New deadline for essays on specified topics (listed below)

We have received a number of excellent proposals for this volume but would now like to solicit proposals for essays to fill gaps in the collection.

We need essays on children’s/ya fantasy, fanfiction, graphic novels, horror, and cinema, as well as theoretical pieces on the fantastic itself as a queer medium.

We are seeking scholarly essays (20 pgs max) that explore the links between the fantastic and queer studies.

Email abstracts (1000 word max plus Working Bibliography) to:

Professor Robin Anne Reid (Robin_Reid_AT_tamu-commerce.edu) AND Professor Jes Battis (jbattis_AT_gmail.com). Please include a recent CV and short bio.

Deadline for abstracts is December 15, 2007.

Contributors will be notified within a week.

This volume will address all the fantastic in all media, focusing particularly on queer uses, adaptations, and reformulations. Since its definition as “a hesitation between genres” by Tzvetan Todorov in the 1970s, the fantastic has often been compared to Freud’s ‘uncanny,’ or to the marvelous realms of the picaresque, the fairy-tale, and the medieval romance. But the fantastic is not precisely any of these things, and, with this volume, we are interested in linking it to the ambivalent and charged position of ‘queer’ as a sexuality, a mode of life, a genre of literature, and even a type of impossibility.

Robin Anne Reid is currently professor of creative writing and critical theory at Texas A&M University-Commerce. She has authored two books for Greenwood’s Critical Companions Series (on Arthur C. Clarke and Ray Bradbury), and is currently editing an encyclopedia on women in science fiction and fantasy, also for Greenwood. She has published essays on feminist science fiction, queer approaches to fan studies, and Peter Jackson’s film of Tolkien’s novel. Her poetry has been published in a variety of small magazines and online.

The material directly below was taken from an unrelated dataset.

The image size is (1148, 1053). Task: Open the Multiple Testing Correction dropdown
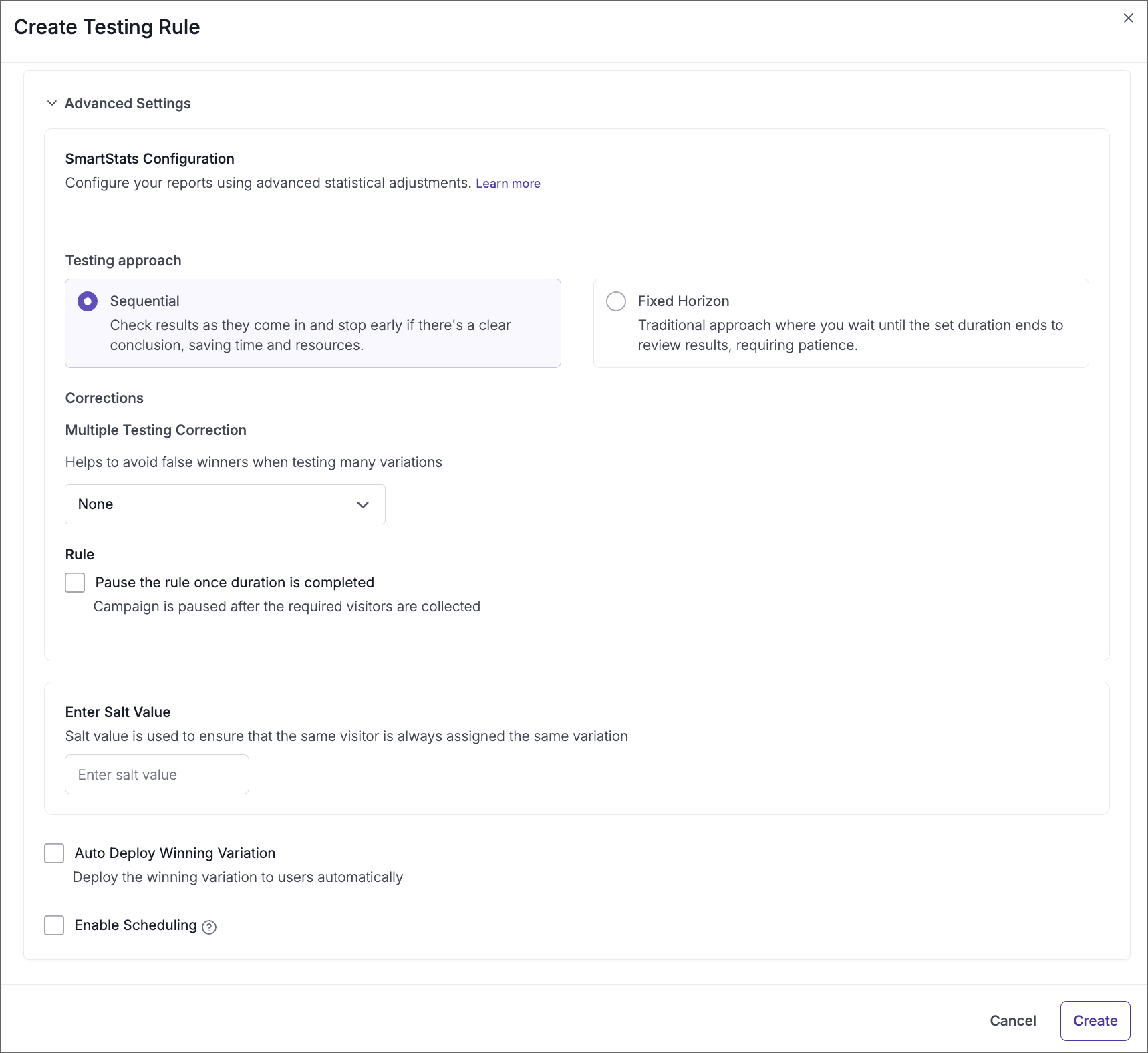[225, 505]
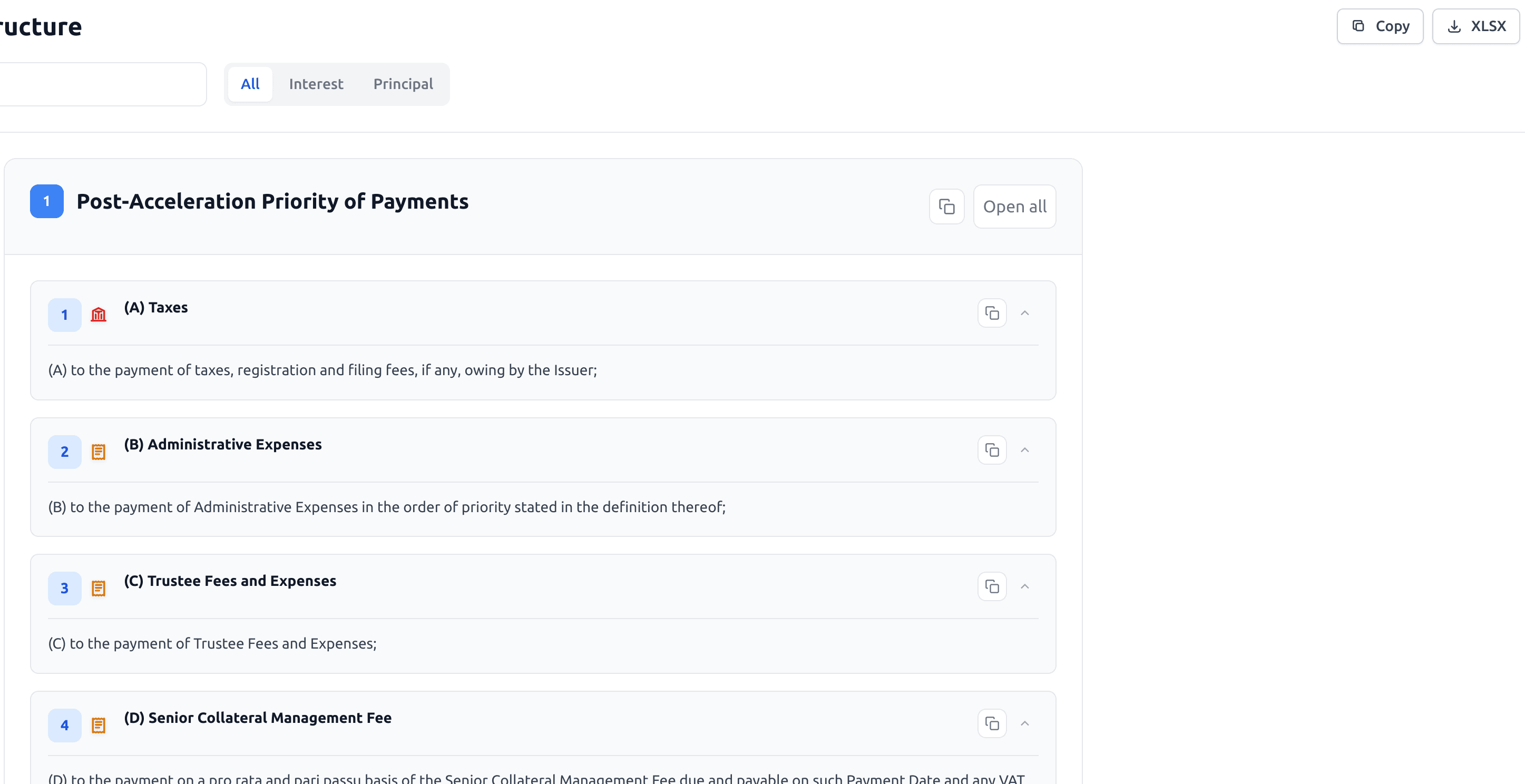The width and height of the screenshot is (1525, 784).
Task: Click copy icon for Post-Acceleration Priority section
Action: [946, 207]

Jes Battis is currently a postdoctoral research fellow at the City University of New York in Manhattan, and teaches as an adjunct instructor in the Department of Film and Media Studies at CUNY-Hunter College. He has authored two scholarly books on fantasy and media: Investigating Farscape: Uncharted Territories of Sex and Science Fiction, (Palgrave, 2007) and >am>Blood Relations: Chosen Families in Buffy the Vampire Slayer and Angel (McFarland, 2005). He also has a fantasy novel, Night Child, forthcoming from Penguin USA/Ace in spring of 2008.